Example Kite and Dart Tiling

Both the kite and dart are composed of two triangles, based on the following principles:

penrose_01
[wiki]

The matching rules can be described in several ways. One approach is to color the vertices (with two colors, e.g., black and white) and require that adjacent tiles have matching vertices [30, as cited in [15]]. Another is to use a pattern of circular arcs (as shown above left in green and red) to constrain the placement of tiles: when two tiles share an edge in a tiling, the patterns must match at these edges [20, as cited in [15]].

There are only seven possible ways for the tiles to meet at a vertex; two of these figures, see image below – namely, the “star” (top left) and the “sun” (top right) – have 5-fold dihedral symmetry (by rotations and reflections), while the remainder have a single axis of reflection (vertical in the image) [32, as cited in [15]]. Apart from the ace and the sun, all of these vertex figures force the placement of additional tiles.

penrose_02
[wiki]

penrose_03
[wiki] P2 Penrose tiling. Created by applying several deflations (we will not get into inflations and deflations). –>

[15] [14]

Crystallography

Though Penrose tilings grew out of recreational mathematics, they were soon discovered to explain certain phenomena in crystallography, the study of solids that are ordered at the atomic level.

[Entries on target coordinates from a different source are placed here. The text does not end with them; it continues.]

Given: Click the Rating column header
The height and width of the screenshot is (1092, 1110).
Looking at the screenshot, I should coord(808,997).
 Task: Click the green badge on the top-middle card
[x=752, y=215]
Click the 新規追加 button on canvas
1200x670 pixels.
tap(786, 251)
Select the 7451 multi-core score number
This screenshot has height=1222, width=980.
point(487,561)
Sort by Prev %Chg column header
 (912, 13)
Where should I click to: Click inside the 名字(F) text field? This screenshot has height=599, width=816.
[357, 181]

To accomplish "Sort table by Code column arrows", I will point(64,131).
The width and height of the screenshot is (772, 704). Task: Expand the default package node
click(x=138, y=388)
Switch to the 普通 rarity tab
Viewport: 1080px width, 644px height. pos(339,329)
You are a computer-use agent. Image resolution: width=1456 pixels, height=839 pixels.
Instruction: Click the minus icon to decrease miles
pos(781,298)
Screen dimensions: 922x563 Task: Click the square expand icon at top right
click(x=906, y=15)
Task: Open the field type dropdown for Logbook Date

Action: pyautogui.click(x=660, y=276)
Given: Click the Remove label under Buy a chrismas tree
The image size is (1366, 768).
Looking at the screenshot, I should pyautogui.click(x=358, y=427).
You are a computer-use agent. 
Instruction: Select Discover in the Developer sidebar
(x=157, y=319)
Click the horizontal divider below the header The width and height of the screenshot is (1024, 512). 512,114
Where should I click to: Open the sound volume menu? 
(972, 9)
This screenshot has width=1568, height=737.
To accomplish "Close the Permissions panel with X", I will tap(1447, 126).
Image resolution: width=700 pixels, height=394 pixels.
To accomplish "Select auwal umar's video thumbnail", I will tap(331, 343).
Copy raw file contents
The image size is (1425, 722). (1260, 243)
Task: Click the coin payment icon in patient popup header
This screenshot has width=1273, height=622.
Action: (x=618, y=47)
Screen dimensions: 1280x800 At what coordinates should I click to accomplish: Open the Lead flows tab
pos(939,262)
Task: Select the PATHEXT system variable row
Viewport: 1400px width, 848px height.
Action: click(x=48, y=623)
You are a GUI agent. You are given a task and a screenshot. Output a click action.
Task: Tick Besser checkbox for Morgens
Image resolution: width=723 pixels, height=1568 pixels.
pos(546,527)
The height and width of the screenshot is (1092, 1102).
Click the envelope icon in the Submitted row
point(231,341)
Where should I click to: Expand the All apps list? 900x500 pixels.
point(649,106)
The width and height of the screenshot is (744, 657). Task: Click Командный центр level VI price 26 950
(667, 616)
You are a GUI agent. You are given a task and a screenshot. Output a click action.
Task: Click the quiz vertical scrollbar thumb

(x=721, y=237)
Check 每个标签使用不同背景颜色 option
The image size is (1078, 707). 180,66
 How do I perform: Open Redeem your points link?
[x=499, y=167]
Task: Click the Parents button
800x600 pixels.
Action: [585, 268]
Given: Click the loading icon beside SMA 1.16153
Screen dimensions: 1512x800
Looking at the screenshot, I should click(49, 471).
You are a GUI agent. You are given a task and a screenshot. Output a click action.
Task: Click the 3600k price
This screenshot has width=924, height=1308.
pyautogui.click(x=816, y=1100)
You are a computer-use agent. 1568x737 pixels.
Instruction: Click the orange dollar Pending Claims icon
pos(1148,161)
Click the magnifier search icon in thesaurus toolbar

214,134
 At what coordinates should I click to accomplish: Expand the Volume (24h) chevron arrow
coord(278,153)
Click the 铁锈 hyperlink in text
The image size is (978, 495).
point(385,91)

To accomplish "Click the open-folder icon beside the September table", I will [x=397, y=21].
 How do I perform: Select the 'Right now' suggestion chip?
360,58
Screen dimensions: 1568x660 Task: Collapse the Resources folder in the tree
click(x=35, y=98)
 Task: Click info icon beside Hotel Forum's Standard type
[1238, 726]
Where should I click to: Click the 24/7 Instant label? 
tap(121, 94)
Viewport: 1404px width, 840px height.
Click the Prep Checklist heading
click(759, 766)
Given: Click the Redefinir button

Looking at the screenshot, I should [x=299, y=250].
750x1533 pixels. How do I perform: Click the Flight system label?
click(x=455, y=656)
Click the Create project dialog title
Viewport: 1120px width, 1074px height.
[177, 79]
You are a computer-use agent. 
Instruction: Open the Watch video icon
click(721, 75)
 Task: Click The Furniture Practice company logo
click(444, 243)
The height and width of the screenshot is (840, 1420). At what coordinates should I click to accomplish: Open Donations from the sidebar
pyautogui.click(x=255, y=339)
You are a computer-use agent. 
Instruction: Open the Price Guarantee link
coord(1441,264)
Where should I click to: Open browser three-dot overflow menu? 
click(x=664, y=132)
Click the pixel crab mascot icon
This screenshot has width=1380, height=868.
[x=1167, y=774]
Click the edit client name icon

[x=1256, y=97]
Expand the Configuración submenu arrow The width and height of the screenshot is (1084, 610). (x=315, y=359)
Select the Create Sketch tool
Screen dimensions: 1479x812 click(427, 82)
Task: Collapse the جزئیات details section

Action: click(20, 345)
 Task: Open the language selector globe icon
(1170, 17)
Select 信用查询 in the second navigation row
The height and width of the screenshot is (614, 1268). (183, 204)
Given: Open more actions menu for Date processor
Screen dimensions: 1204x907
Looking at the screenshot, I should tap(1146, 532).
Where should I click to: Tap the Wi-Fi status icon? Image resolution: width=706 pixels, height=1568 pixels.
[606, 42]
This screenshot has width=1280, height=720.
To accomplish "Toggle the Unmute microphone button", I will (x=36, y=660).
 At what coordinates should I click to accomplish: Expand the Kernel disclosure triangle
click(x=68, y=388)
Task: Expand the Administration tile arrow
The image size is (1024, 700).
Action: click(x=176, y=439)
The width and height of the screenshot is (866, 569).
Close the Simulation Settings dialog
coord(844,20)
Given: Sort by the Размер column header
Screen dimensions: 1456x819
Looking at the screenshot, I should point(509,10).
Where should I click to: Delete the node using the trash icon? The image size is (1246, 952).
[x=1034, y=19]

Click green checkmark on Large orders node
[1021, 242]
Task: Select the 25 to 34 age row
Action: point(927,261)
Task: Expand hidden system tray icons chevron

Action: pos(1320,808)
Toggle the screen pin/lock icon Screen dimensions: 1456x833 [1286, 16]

In 1982, Dan Shechtman and his associates discovered new structures in crystals, which were ordered but not periodic, opening the field of quasiperiodic crystals. A quasicrystalline pattern can continuously fill all available space, but it lacks translational symmetry. Sounds familiar? Yes, these are the same structures as Penrose tilings! The discovery of these aperiodic forms in nature has produced a paradigm shift in the fields of crystallography. Before Shechtman, all crystals were considered to be periodic.

penrose_08 penrose_09
[wiki] Electron diffraction pattern of an icosahedral Ho–Mg–Zn quasicrystal, in short an example for a quasicrystal.

penrose_10
[Uwe Grimm]) Quasicrystal diffraction patterns. Beautiful, isn’t it?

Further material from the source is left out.